シャロンはとっくに結婚適齢期を迎えていたが、セシルは彼女よりも四歳年下である。
なので婚約当時、婚姻はセシルが十八を迎えた年に行うということでロートス側と合意していた。
そして今年、十八の誕生日を控えたセシルはシャロンのために花嫁衣装を作らせた。
出来上がった純白の衣装を前に、シャロンの美しい花嫁姿を想像して胸が震えた。
きっと不安な気持ちを抱えて来るだろう。
だから彼女がエドナに着いたら一番先に、式が始まる前に、きちんとこの想いを伝えよう。

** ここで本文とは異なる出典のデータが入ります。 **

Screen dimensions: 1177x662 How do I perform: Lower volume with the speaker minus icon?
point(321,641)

好きでたまらなくて、君を前にするとうまく喋ることができなかったのだと。
生涯君だけを愛するからと。
しかし花嫁衣装をロートスへ送ってからふた月後、ロートス国王から書簡が届けられた。
そこに記されていたのは婚礼衣装の礼ではなく、セシルとシャロンの婚約を解消するという一方的な内容だった。

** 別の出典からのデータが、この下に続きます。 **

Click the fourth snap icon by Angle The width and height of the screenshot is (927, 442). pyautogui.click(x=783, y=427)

しかもシャロンの次の嫁ぎ先は既に決まっており、相手はエウレカのマヌエル王子だという。
──そして、二人は恋人同士なのだと
憤る父王と臣下たちの怒号が響く。
紛糾する玉座の間で、セシルの頭の中は真っ白に染まった。
エドナ国王は、即刻重臣たちを集め、会議を開いた。
そこで下された決定は、ロートスを滅ぼす事だった。
王族だけでなく、国民までも根絶やしにすると。
(罪もない民の命まで奪うわけにはいかない)
混乱する頭でセシルは必死に止めたが、これまで散々軽視されてきた恨みが、父王たちを極端な決断へと導いてしまった。
本当に、シャロンはエウレカの王子と恋仲なのか?
彼女を信じたい。
けれど確信するには証拠が必要だった。
エドナが秘密裏に戦の準備を進める中、セシルは再び配下をロートスへと潜り込ませた。
そして調査の結果、書簡の内容が真実であるとの報告が。
セシルは絶望した。
そして同時に、今まで感じたことのない凄まじい怒りが、腹の底から込み上げてきた。
その日、セシルは全軍を指揮する許可を父王に願い出た。
自分を裏切った事を後悔させるため。
そしてシャロンをエドナに連れ帰るために。
「セシル、早まるなよ。真実は何なのか、自分の目で見て確かめろ」
出発前。珍しく神妙な顔をしたアレンがセシルに声を掛ける。
だがアレンの言葉も、この時のセシルには響かなかった。